[Stored data entries]
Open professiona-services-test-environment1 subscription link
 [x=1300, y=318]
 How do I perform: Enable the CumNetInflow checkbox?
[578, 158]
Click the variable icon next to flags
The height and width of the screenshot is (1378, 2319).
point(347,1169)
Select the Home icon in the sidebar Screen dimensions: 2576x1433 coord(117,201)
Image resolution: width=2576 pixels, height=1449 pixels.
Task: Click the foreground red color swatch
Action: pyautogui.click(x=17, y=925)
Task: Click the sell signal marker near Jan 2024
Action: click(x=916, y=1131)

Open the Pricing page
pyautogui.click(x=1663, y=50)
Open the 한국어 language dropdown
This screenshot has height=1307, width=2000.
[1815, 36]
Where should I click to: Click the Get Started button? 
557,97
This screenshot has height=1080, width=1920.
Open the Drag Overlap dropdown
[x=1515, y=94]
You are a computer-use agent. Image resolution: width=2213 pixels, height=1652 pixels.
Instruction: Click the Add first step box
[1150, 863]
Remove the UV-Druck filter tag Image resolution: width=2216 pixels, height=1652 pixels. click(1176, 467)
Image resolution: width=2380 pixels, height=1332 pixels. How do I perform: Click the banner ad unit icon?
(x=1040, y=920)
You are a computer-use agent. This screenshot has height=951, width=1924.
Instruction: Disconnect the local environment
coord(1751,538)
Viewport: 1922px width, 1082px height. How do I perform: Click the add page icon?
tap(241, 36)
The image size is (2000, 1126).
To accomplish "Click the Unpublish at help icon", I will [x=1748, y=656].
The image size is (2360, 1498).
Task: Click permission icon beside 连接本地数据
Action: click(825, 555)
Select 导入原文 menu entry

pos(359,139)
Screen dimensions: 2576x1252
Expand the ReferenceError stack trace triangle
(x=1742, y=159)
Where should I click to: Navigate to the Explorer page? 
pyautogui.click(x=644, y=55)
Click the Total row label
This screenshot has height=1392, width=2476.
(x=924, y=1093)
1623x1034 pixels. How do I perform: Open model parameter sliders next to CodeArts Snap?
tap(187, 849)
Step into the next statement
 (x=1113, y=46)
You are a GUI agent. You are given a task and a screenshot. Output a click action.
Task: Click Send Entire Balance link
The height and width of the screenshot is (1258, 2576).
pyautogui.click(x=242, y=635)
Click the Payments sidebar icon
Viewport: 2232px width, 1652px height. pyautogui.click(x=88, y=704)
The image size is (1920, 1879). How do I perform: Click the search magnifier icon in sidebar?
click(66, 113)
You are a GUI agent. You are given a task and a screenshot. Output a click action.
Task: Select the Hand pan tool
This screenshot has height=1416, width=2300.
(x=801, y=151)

What to do: Output the lines above verbatim and in full.

Response for this exercise:
Open professiona-services-test-environment1 subscription link
 [x=1300, y=318]
 How do I perform: Enable the CumNetInflow checkbox?
[578, 158]
Click the variable icon next to flags
The height and width of the screenshot is (1378, 2319).
point(347,1169)
Select the Home icon in the sidebar Screen dimensions: 2576x1433 coord(117,201)
Image resolution: width=2576 pixels, height=1449 pixels.
Task: Click the foreground red color swatch
Action: pyautogui.click(x=17, y=925)
Task: Click the sell signal marker near Jan 2024
Action: click(x=916, y=1131)

Open the Pricing page
pyautogui.click(x=1663, y=50)
Open the 한국어 language dropdown
This screenshot has height=1307, width=2000.
[1815, 36]
Where should I click to: Click the Get Started button? 
557,97
This screenshot has height=1080, width=1920.
Open the Drag Overlap dropdown
[x=1515, y=94]
You are a computer-use agent. Image resolution: width=2213 pixels, height=1652 pixels.
Instruction: Click the Add first step box
[1150, 863]
Remove the UV-Druck filter tag Image resolution: width=2216 pixels, height=1652 pixels. click(1176, 467)
Image resolution: width=2380 pixels, height=1332 pixels. How do I perform: Click the banner ad unit icon?
(x=1040, y=920)
You are a computer-use agent. This screenshot has height=951, width=1924.
Instruction: Disconnect the local environment
coord(1751,538)
Viewport: 1922px width, 1082px height. How do I perform: Click the add page icon?
tap(241, 36)
The image size is (2000, 1126).
To accomplish "Click the Unpublish at help icon", I will [x=1748, y=656].
The image size is (2360, 1498).
Task: Click permission icon beside 连接本地数据
Action: click(825, 555)
Select 导入原文 menu entry

pos(359,139)
Screen dimensions: 2576x1252
Expand the ReferenceError stack trace triangle
(x=1742, y=159)
Where should I click to: Navigate to the Explorer page? 
pyautogui.click(x=644, y=55)
Click the Total row label
This screenshot has height=1392, width=2476.
(x=924, y=1093)
1623x1034 pixels. How do I perform: Open model parameter sliders next to CodeArts Snap?
tap(187, 849)
Step into the next statement
 (x=1113, y=46)
You are a GUI agent. You are given a task and a screenshot. Output a click action.
Task: Click Send Entire Balance link
The height and width of the screenshot is (1258, 2576).
pyautogui.click(x=242, y=635)
Click the Payments sidebar icon
Viewport: 2232px width, 1652px height. pyautogui.click(x=88, y=704)
The image size is (1920, 1879). How do I perform: Click the search magnifier icon in sidebar?
click(66, 113)
You are a GUI agent. You are given a task and a screenshot. Output a click action.
Task: Select the Hand pan tool
This screenshot has height=1416, width=2300.
(x=801, y=151)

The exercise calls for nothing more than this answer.